= TASK GOAL =
Extract precisely the lines that run from the line containing "You are a computer-use" to the end of the records below, with both ends included and pictures omitted.

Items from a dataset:
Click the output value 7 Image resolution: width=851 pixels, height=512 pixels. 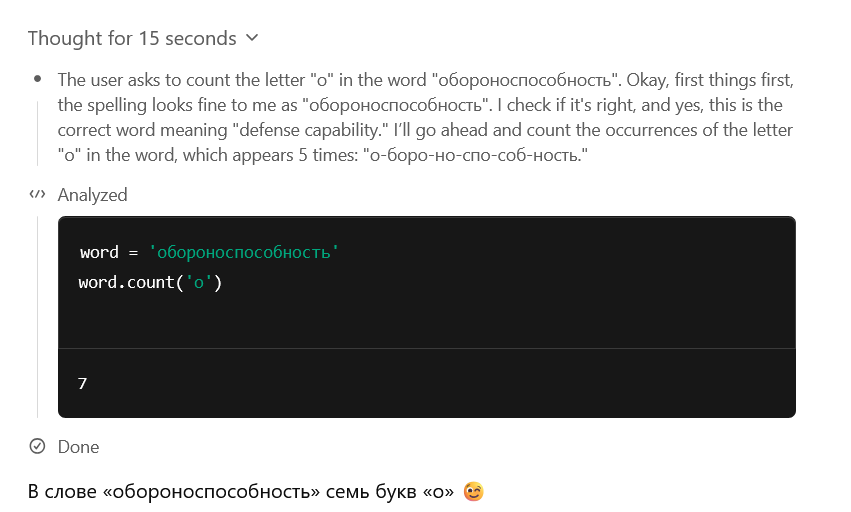pos(82,383)
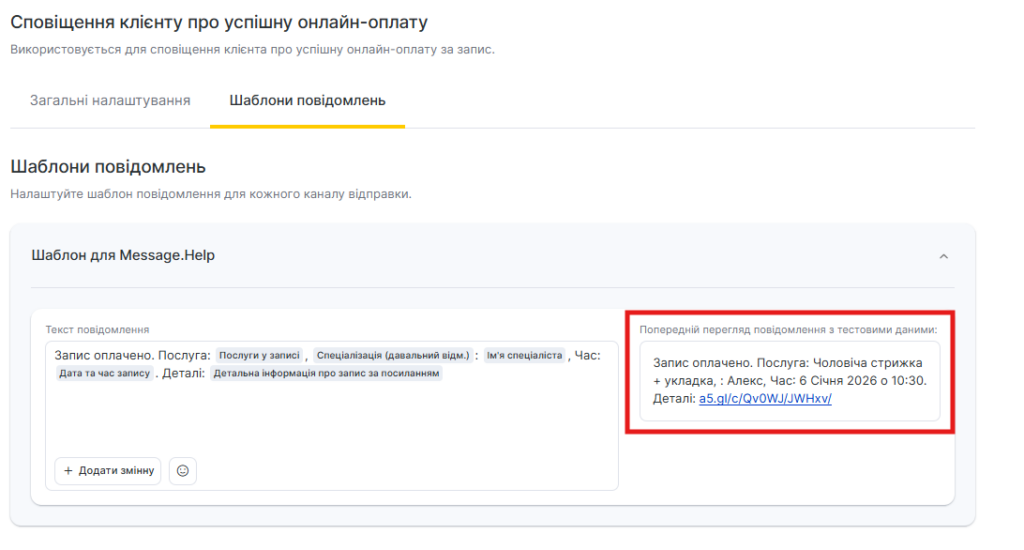Screen dimensions: 1024x550
Task: Click the Шаблон для Message.Help panel title
Action: 124,255
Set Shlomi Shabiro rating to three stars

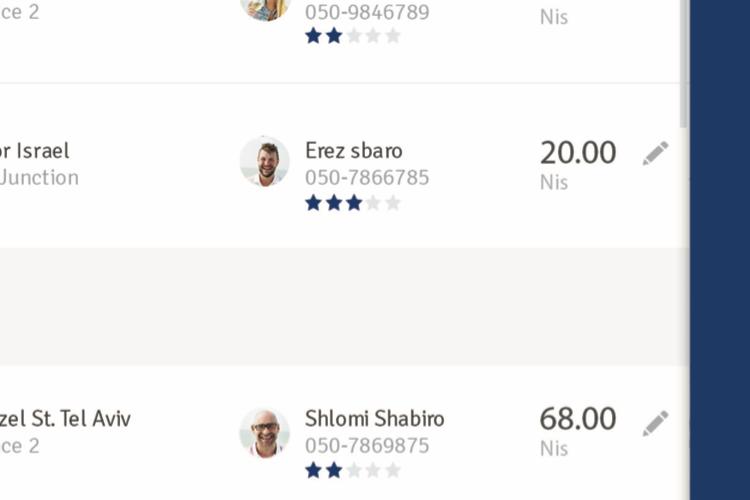coord(353,470)
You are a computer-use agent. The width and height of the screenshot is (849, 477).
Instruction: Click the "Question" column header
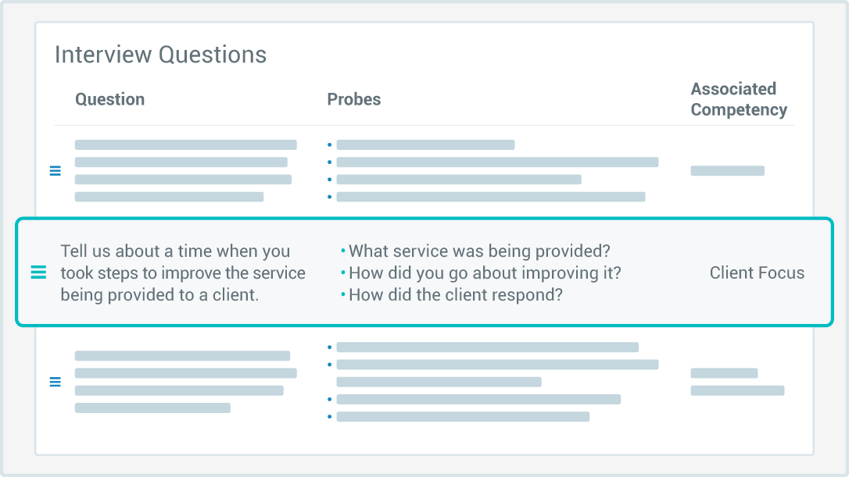click(x=110, y=99)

= TASK OUTPUT =
You are a computer-use agent. The width and height of the screenshot is (849, 477).
Instruction: Click the "Question" column header
click(x=110, y=99)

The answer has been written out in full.